For approximately five years, the upstairs unit was occupied
each year by a different group of unrelated law students.
During this same period, the downstairs unit was occupied by
two unrelated persons.
3. On May 8, 1990, the Saltzburgs entered into a five year
lease agreement with Oxford House-Vassar ("OH-Vassar").
OH-Vassar is an unincorporated association comprised of
recovering alcoholics or drug users and is patterned after the
model of the original Oxford House.
4. The original Oxford House was founded in 1975 in
Montgomery County, Maryland by Paul Molloy and a group of men,
all of whom were recovering from alcoholism or drug addiction.
When the County decided to close the half-way house in which
they were living because of a lack of funds, the men decided to
rent the house themselves. The purpose of the group was to
provide a supportive environment in which the men could live
free from drugs or alcohol. From the outset, the Oxford House
was run differently than a typical half-way house. No staff was
present at the house and a resident could stay as long as he
wished — as long as he remained drug and alcohol free and paid
his share of expenses.
5. Thereafter, other Oxford House-type homes were opened in
residential neighborhoods in the Washington, D.C. area and in
Pennsylvania. Since the passage of the Anti-Drug Abuse Act in
1988,*fn1 the number of homes has risen dramatically — to the
current number of 256 homes in the United States which are
operated on the Oxford House model.
6. Oxford Houses are not health care facilities,
rehabilitation centers, or supervised half-way houses. Unlike
those facilities, no professional treatment or paid staff are
provided at Oxford Houses. Instead, such houses are simply
residential dwellings that are rented by a group of individuals
who are recovering from alcoholism or drug addiction. Three
basic rules guide the functioning of all Oxford Houses: the
House must (1) be democratically self-governing, (2) be
financially self-supporting, and (3) immediately expel any
person using drugs or alcohol. Because the Houses must be
financially self-supporting, each resident in the House has to
be able to obtain employment. There is no limit upon the amount
of time that a person can live in an Oxford House. The average
stay in an Oxford House is approximately 16 months.
7. New Jersey contracted with Oxford House, Inc. in 1989 to
organize Oxford House-type residences within the State and to
administer the $100,000 revolving fund
established by New Jersey pursuant to the Anti-Drug Abuse Act.

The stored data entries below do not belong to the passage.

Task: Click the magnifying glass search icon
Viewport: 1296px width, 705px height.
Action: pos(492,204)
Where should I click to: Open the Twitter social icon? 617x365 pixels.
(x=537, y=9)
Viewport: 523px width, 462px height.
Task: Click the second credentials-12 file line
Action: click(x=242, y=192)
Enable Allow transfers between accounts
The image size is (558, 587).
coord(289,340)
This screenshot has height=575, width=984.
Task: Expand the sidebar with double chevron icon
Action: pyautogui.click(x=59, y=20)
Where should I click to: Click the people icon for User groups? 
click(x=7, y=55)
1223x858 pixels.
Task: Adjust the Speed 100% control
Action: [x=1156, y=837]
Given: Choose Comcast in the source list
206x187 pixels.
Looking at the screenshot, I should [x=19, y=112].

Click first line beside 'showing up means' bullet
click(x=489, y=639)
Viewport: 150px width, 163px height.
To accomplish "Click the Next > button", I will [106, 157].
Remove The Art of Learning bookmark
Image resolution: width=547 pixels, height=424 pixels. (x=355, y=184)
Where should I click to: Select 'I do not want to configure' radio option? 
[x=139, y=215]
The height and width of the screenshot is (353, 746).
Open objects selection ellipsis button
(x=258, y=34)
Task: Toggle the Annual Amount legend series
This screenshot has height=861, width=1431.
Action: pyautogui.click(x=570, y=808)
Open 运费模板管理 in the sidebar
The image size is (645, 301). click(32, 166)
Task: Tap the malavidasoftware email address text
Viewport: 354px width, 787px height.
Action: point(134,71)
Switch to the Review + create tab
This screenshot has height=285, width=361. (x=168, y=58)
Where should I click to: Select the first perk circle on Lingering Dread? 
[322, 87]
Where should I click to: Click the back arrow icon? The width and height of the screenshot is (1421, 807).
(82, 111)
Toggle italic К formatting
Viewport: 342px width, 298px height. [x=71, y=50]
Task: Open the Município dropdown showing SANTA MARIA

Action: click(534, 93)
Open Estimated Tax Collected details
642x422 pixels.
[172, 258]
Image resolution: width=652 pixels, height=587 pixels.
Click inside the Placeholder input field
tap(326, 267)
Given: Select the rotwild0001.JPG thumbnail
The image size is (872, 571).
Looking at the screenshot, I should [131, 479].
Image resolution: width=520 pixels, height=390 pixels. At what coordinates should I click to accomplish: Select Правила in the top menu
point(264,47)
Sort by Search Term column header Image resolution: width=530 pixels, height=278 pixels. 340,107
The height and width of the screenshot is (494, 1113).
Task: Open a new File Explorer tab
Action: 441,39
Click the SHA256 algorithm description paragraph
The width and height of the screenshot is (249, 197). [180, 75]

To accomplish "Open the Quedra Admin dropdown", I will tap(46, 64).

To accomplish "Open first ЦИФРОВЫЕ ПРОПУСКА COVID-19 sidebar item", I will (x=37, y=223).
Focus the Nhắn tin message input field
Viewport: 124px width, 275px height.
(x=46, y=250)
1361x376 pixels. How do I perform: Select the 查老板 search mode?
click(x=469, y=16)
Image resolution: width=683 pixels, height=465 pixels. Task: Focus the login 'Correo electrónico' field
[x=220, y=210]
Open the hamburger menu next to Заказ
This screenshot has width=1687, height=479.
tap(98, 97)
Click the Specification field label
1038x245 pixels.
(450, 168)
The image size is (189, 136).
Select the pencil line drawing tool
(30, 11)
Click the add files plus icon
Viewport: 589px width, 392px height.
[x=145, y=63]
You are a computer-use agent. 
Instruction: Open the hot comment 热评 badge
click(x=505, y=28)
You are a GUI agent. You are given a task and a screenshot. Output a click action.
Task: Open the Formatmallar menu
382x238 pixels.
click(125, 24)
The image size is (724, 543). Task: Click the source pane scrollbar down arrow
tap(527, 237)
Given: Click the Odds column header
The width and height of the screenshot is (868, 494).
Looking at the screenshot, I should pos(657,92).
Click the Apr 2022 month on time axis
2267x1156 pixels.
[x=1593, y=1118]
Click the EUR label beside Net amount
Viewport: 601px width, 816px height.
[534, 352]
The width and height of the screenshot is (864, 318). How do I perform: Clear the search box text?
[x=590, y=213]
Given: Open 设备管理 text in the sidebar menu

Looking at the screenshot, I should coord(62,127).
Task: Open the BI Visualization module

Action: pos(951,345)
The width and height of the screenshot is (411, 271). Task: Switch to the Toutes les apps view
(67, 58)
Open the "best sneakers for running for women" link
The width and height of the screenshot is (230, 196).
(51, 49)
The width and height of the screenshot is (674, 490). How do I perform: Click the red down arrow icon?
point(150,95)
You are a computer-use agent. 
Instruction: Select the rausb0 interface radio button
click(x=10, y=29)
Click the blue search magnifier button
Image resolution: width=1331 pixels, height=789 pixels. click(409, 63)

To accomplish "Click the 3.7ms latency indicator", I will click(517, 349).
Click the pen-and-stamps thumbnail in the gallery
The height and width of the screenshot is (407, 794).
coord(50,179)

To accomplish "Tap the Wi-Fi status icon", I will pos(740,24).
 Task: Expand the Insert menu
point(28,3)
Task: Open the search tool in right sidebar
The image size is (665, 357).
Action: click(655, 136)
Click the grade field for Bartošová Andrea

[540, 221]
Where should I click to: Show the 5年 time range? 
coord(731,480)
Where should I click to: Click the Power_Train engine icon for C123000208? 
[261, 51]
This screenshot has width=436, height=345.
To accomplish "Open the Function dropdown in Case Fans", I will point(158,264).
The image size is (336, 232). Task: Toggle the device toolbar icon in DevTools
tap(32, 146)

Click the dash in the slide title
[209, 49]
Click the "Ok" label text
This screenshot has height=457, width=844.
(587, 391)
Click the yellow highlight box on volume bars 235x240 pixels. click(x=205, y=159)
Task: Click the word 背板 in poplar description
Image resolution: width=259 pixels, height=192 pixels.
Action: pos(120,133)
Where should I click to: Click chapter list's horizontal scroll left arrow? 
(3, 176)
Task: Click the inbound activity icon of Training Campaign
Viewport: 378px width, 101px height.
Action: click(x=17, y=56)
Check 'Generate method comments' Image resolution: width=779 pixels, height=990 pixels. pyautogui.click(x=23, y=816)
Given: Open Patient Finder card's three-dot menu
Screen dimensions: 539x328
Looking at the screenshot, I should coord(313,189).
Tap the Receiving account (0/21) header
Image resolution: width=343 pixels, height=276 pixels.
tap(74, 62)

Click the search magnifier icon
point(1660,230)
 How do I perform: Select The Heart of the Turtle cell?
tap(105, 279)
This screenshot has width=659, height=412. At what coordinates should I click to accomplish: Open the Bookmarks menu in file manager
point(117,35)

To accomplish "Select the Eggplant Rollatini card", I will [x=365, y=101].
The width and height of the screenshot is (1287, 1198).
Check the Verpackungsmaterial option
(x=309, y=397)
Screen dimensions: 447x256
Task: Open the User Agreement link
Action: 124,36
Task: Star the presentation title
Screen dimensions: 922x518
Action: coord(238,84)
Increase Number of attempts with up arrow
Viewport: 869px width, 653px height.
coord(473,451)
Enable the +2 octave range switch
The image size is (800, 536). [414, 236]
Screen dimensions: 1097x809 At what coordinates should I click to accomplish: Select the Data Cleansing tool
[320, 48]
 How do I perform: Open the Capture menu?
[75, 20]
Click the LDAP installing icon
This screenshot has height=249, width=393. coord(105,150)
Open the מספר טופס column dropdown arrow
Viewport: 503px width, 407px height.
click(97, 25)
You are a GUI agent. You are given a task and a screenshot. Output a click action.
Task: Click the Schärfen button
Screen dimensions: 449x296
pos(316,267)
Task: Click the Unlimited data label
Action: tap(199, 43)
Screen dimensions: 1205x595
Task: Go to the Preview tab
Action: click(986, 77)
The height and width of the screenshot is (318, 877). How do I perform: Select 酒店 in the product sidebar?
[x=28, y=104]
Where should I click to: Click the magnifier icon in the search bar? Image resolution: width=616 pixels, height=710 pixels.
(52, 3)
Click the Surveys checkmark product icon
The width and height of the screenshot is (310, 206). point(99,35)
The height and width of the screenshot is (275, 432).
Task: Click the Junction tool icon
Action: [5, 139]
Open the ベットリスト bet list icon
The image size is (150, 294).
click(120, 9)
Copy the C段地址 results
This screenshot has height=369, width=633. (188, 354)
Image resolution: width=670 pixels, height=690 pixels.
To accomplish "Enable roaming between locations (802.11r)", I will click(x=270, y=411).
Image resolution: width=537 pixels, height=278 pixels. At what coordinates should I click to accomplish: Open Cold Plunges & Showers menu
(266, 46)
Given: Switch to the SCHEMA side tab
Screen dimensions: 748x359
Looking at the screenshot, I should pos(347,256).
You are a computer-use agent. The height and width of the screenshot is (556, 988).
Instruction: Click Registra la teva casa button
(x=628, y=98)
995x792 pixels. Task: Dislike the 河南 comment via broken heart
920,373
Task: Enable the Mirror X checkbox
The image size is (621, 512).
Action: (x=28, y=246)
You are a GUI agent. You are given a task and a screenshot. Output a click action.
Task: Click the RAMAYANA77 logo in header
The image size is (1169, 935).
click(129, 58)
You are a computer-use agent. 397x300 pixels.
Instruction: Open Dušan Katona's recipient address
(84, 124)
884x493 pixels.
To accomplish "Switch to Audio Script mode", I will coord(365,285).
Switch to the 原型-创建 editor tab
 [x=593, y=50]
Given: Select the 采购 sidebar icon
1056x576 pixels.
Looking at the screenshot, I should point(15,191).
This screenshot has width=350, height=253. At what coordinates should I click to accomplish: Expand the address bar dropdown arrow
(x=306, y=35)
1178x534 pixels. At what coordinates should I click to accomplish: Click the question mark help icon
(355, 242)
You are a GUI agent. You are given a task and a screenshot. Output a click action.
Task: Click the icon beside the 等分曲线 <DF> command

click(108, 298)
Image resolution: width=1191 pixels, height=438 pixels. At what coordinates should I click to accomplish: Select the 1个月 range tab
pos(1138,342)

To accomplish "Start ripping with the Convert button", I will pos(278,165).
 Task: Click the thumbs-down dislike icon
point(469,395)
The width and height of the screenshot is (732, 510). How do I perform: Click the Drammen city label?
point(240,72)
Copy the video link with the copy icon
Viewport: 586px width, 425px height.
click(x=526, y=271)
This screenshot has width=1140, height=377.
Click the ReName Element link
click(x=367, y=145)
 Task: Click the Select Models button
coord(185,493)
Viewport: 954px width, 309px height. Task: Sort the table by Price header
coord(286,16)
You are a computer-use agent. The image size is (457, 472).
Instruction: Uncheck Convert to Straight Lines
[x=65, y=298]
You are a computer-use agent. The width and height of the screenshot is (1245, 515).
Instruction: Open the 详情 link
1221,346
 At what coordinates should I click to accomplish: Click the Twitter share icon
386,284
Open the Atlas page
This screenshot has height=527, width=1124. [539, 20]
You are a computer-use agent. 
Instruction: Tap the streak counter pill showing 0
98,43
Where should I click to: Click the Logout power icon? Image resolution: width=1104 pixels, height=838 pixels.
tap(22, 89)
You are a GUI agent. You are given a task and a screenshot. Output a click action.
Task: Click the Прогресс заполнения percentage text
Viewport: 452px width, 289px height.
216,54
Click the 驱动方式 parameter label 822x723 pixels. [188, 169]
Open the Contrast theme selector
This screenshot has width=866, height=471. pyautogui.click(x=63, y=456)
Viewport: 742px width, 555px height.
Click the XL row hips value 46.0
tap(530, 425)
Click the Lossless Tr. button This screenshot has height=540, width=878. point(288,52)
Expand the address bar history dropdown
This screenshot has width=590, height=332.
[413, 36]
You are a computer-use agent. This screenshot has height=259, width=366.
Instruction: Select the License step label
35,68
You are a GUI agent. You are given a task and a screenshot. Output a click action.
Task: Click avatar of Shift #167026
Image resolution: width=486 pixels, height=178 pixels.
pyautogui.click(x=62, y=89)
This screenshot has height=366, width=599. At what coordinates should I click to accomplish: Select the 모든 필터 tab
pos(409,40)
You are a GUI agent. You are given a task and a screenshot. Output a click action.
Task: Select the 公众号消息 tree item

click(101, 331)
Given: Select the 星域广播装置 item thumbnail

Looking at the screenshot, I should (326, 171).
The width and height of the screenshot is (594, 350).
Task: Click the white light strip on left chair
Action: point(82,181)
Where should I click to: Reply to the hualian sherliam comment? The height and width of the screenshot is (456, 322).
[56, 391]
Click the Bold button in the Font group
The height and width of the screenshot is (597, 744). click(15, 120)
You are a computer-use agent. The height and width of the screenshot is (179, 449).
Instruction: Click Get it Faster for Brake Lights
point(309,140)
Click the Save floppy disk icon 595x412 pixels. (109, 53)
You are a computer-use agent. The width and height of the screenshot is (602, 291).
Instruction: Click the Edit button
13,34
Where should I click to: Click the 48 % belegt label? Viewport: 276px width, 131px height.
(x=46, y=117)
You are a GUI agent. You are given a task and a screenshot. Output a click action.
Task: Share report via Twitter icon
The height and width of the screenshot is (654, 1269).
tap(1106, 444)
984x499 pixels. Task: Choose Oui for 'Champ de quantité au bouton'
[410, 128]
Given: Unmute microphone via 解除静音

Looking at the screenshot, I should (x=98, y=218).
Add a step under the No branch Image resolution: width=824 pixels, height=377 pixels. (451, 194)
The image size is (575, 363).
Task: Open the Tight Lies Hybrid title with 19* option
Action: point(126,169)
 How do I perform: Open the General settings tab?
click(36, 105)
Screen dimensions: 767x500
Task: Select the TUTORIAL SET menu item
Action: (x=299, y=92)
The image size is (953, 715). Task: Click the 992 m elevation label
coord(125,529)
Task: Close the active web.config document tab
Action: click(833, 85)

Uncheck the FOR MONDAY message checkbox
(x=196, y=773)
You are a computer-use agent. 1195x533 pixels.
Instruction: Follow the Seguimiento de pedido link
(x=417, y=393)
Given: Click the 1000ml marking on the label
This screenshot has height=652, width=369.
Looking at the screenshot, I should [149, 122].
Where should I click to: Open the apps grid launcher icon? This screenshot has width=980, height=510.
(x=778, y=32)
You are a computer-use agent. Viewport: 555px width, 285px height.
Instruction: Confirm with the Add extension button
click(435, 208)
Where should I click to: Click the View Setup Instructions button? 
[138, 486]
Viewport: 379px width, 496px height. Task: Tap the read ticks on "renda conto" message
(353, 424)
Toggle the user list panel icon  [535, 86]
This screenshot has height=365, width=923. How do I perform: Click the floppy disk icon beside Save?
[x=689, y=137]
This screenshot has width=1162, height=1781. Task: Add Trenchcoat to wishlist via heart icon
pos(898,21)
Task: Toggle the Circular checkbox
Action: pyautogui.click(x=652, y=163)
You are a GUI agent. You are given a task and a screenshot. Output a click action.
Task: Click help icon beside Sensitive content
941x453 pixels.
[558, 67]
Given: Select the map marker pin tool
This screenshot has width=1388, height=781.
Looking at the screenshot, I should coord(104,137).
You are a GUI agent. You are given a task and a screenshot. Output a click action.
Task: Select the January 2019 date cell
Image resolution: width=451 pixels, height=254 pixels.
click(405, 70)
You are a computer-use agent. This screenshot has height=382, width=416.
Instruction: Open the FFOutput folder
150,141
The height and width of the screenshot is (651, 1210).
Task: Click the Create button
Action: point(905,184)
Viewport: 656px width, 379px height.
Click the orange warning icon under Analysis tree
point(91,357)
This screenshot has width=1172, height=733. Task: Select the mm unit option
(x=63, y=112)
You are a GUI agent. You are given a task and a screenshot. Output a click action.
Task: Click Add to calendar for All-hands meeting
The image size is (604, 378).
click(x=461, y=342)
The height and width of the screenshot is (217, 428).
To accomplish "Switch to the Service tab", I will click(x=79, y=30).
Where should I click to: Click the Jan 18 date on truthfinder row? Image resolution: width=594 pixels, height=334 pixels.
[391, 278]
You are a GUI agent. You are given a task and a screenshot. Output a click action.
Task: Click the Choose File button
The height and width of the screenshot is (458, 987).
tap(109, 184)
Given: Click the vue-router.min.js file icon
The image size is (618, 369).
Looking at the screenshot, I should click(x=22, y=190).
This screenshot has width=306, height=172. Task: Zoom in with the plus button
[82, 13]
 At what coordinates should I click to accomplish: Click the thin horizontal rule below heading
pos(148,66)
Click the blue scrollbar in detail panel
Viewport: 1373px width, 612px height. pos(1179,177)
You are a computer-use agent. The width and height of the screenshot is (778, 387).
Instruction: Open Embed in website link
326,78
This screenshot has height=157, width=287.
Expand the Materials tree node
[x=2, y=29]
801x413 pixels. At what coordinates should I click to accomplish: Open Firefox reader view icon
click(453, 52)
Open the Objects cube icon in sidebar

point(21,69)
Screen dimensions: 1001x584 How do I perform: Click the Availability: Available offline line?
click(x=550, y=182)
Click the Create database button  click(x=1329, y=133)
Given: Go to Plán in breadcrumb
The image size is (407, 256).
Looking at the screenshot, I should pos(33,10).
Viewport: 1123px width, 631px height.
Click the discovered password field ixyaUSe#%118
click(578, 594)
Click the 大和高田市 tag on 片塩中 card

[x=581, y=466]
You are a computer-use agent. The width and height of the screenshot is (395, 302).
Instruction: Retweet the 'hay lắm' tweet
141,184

Pursuant to that contract, Oxford House, Inc. initially was
required to send experienced Oxford House residents to New
Jersey to help establish the first few houses and thereafter
was required to locate available housing for rental, to
negotiate leases, to coordinate with other community
organizations and agencies, and to otherwise facilitate the
establishment of Oxford Houses in the State. There are
currently 18 Oxford Houses in New Jersey.
8. Once established, Oxford House, Inc. has no ongoing
control over an Oxford House. The residents living in the
particular house make all of the decisions regarding the
management of the house — including the decision as to who is
permitted to move into the house.
9. OH-Vassar was initially established by Oxford House, Inc.
Charles Van der Burgh, Chief Financial Officer for Oxford
House, Inc., signed the lease with the Saltzburgs for the East
Vassar Street residence on behalf of OH-Vassar. The original
residents of OH-Vassar were initially selected and approved by
Oxford House, Inc. A requirement for approval is that the
residents "are actually in recovery; that they're not
practicing alcoholics or drug users, but have had some sort of
intervention in their addiction and some sort of treatment."
Trial Transcript of July 15, 1990, at p. 103, line 12 — p.
104, line 5 (hereinafter, e.g., "TT 15: 103.12-104.5"). Each of
the four initial residents of OH-Vassar had attended a
residential treatment program. Subsequent residents were all
referred to OH-Vassar by counselors at a treatment facility.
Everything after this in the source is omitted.